Posted by: Confederate Yankee at 03:55 PM
Comments
Posted by: steve sturm at November 01, 2006 04:32 PM (EnsCM)
Sullivan is right and you are wrong. You can try to spin it all you want.
Posted by: Pug at November 01, 2006 05:44 PM (r5zYa)
Posted by: John at November 01, 2006 06:25 PM (tROri)
It is not surprising, thought. Both of these guys think with the wrong head.
Posted by: Nahanni at November 01, 2006 08:00 PM (TOit4)
However, we can all agree they are still looking for him, so "abandon" is the wrong word. But this does seem to diminish their efforts.
Posted by: runner at November 01, 2006 09:28 PM (cPZB0)
It just might be that there is more to all this than we know. Maliki is trying to look independent while at the same time trying not to run off the coalition. It would help if the US could gaurantee the Iraqis that we would not cut and run, but we can't and so it should not surprise us to see them trying to do more on their own.

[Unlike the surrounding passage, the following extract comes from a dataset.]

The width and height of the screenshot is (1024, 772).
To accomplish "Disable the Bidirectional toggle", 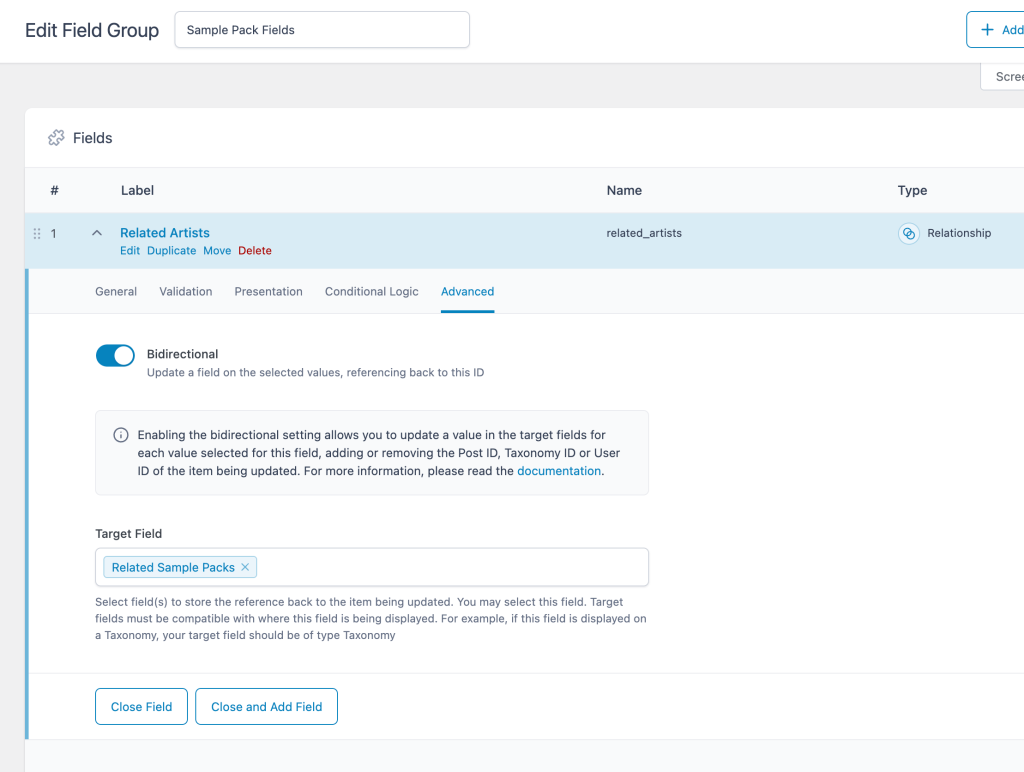I will click(x=115, y=355).
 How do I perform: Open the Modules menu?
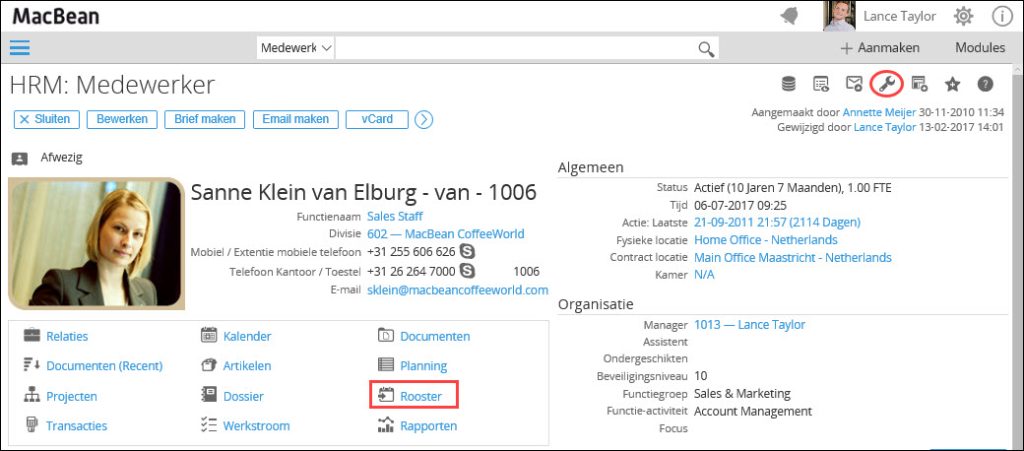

Posted by: Terrye at November 01, 2006 11:19 PM (TfVRt)
We could have the entire 1st Infantry engaged in looking for this guy, but if they're not looking in the town we apparently believe him to be in, it's pretty flippin' pointless. We just got rooked by al-Maliki, and there's no other way to see it.
Posted by: legion at November 02, 2006 10:30 AM (3eWKF)
"He believes what Bush believes." ergo: Bad
"He believes what Kerry believes" turnabout is fair play.
We abandoned the checkpoints because we were told to by the soveriegn government of the country to do so.
If we didn't abandon them, we'd be "defying the soveriegn Iraqi government". Since we did we are "abandoning our soldiers to a foreign militia."
If Bush eats ham, he's insulting Muslims and creating more terrorists. If Bush does not eat ham, he doesn't care about American pork farmers. If Bush listens in on Al Queda phone conversations coming into the U.S., he's "Big Brother invading our privacy". If he does not, he is "failing to protect America from what he should have known." If he wipes his nose he's killing trees. If he doesn't he's spreading disease -- engaging in Biological Warfare on his own people!
See a pattern here? Bush Wrong. The Moonbat Prime Directive.